§ **Exercise brief**
Please keep the images out and set down the data exactly as given.

§ **Exercise data**
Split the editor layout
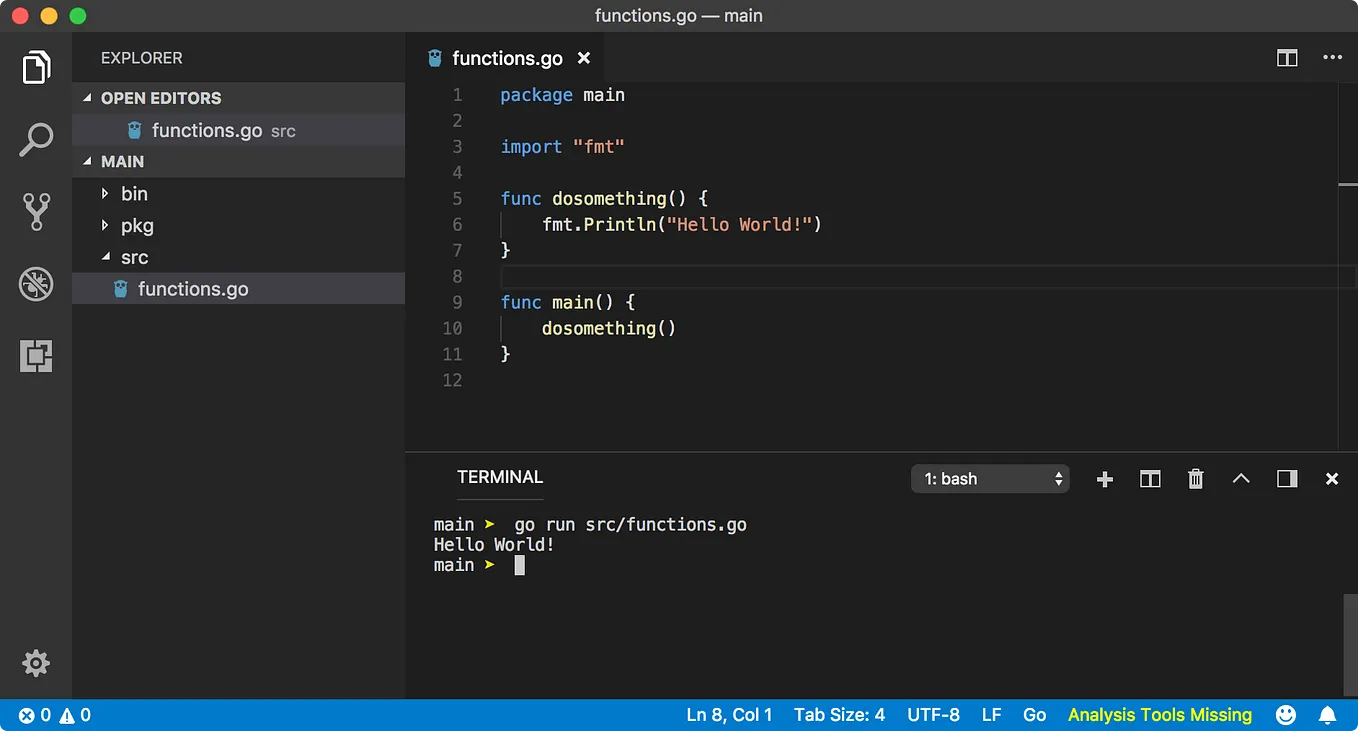The width and height of the screenshot is (1358, 731). (x=1287, y=58)
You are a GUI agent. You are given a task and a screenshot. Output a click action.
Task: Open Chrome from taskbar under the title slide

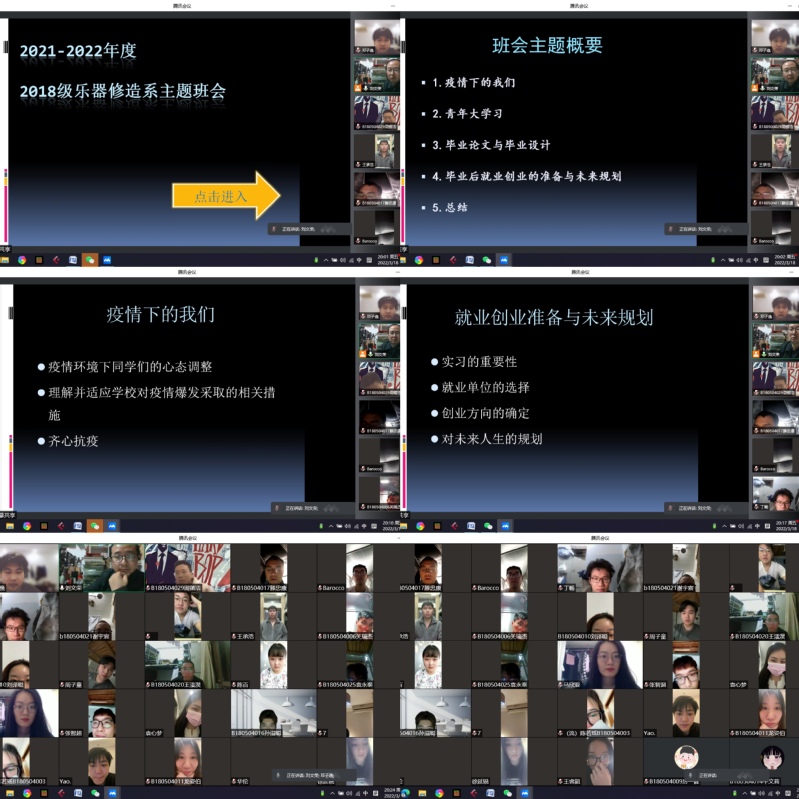pyautogui.click(x=21, y=260)
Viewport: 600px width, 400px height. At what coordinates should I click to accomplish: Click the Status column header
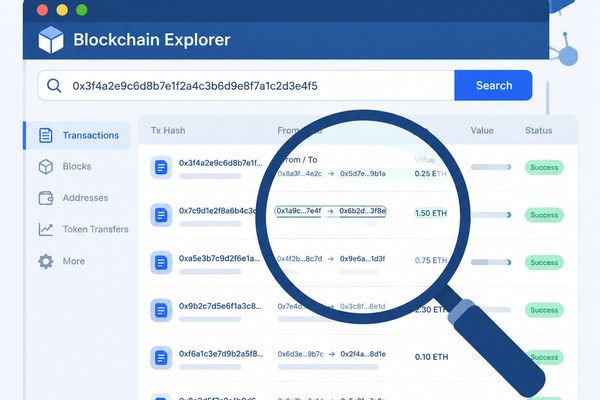pos(538,131)
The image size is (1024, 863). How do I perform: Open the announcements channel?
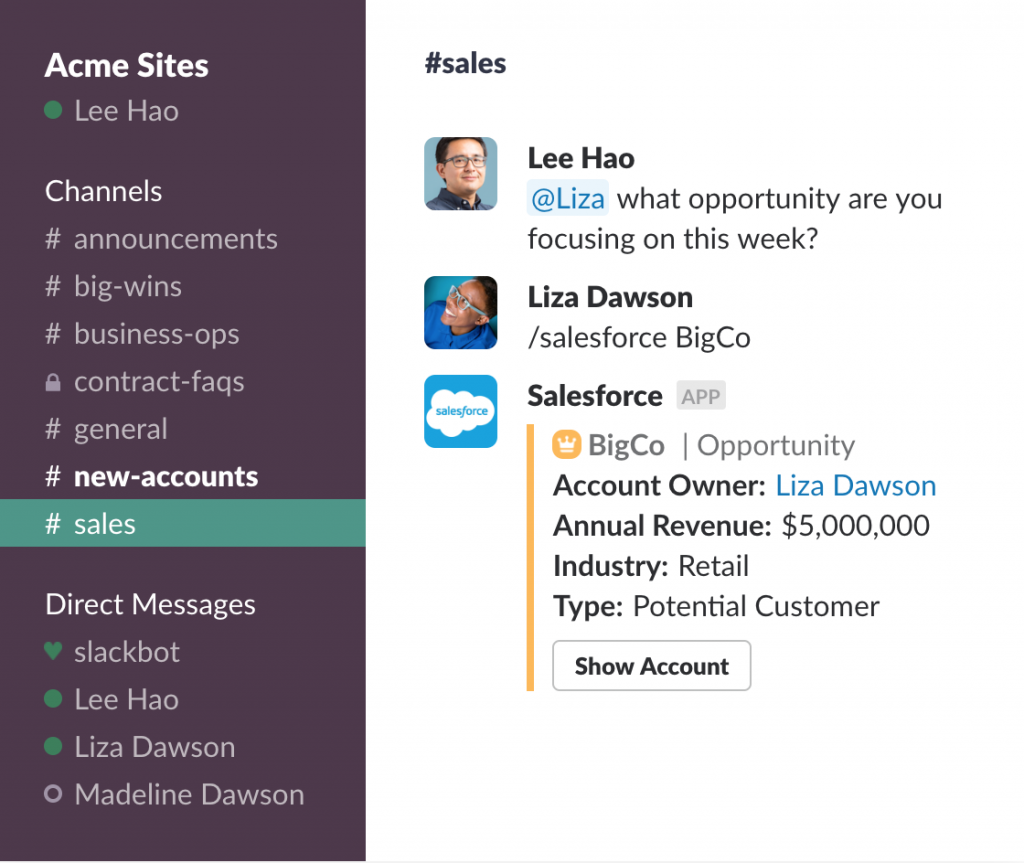pos(175,239)
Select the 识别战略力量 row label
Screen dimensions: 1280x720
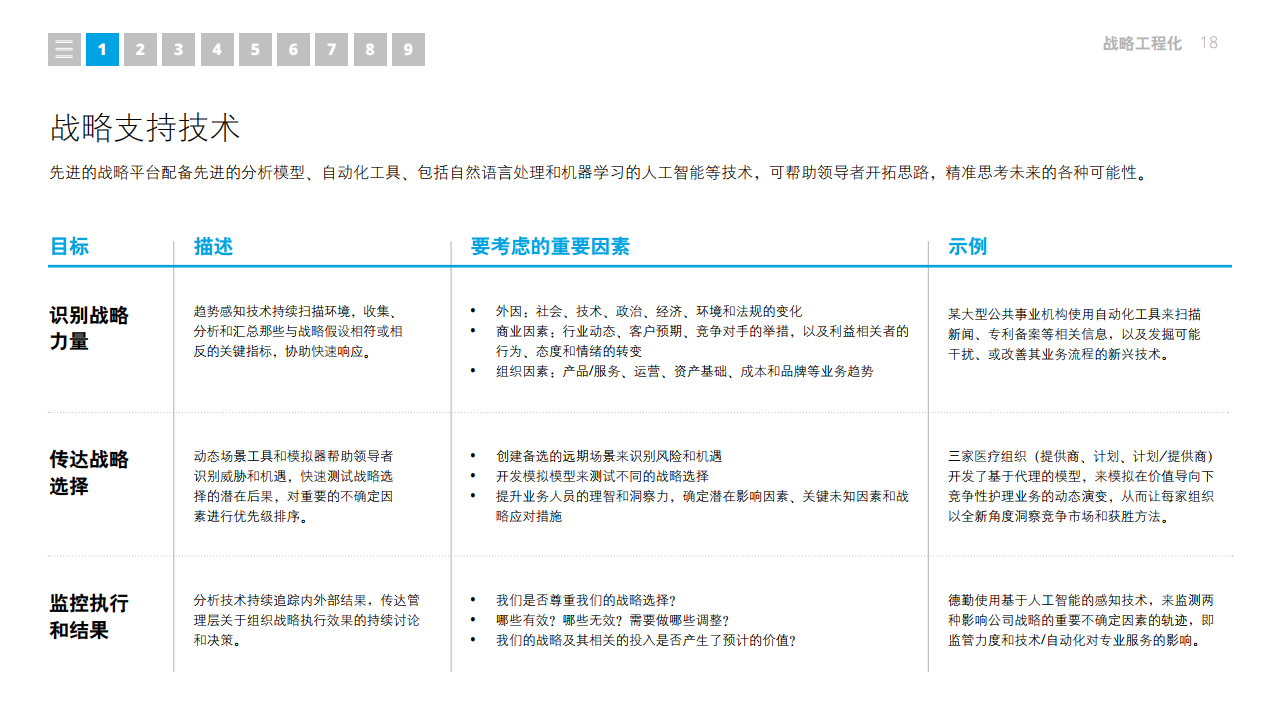(x=89, y=328)
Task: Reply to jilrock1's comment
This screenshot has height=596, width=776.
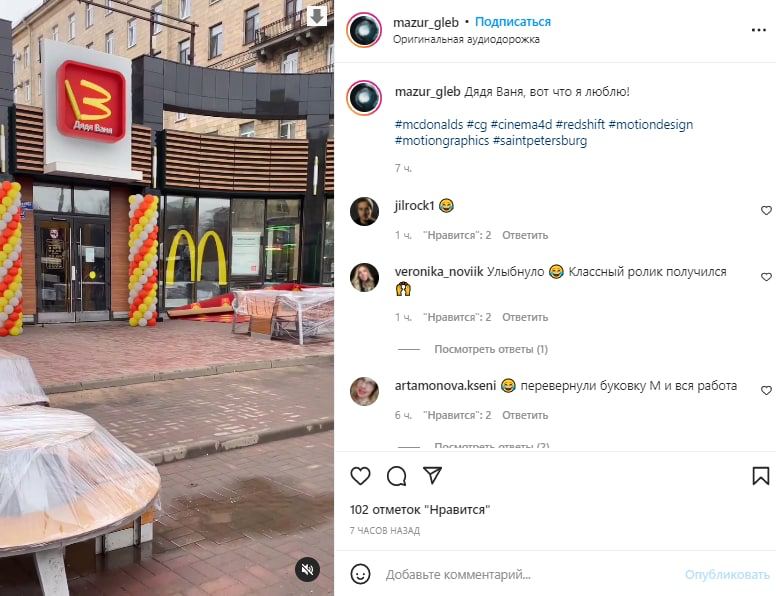Action: pyautogui.click(x=525, y=235)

§ **Exercise result**
Split the editor layout
The width and height of the screenshot is (1358, 731). (x=1287, y=58)
You are a GUI agent. You are given a task and a screenshot. Output a click action.
Task: Open Chrome from taskbar under the title slide

pyautogui.click(x=21, y=260)
Viewport: 600px width, 400px height. At what coordinates should I click to accomplish: Click the Status column header
pos(538,131)
The image size is (1024, 863). How do I perform: Open the announcements channel?
pos(175,239)
Select the 识别战略力量 row label
Screen dimensions: 1280x720
(x=89, y=328)
Task: Reply to jilrock1's comment
This screenshot has height=596, width=776.
Action: pyautogui.click(x=525, y=235)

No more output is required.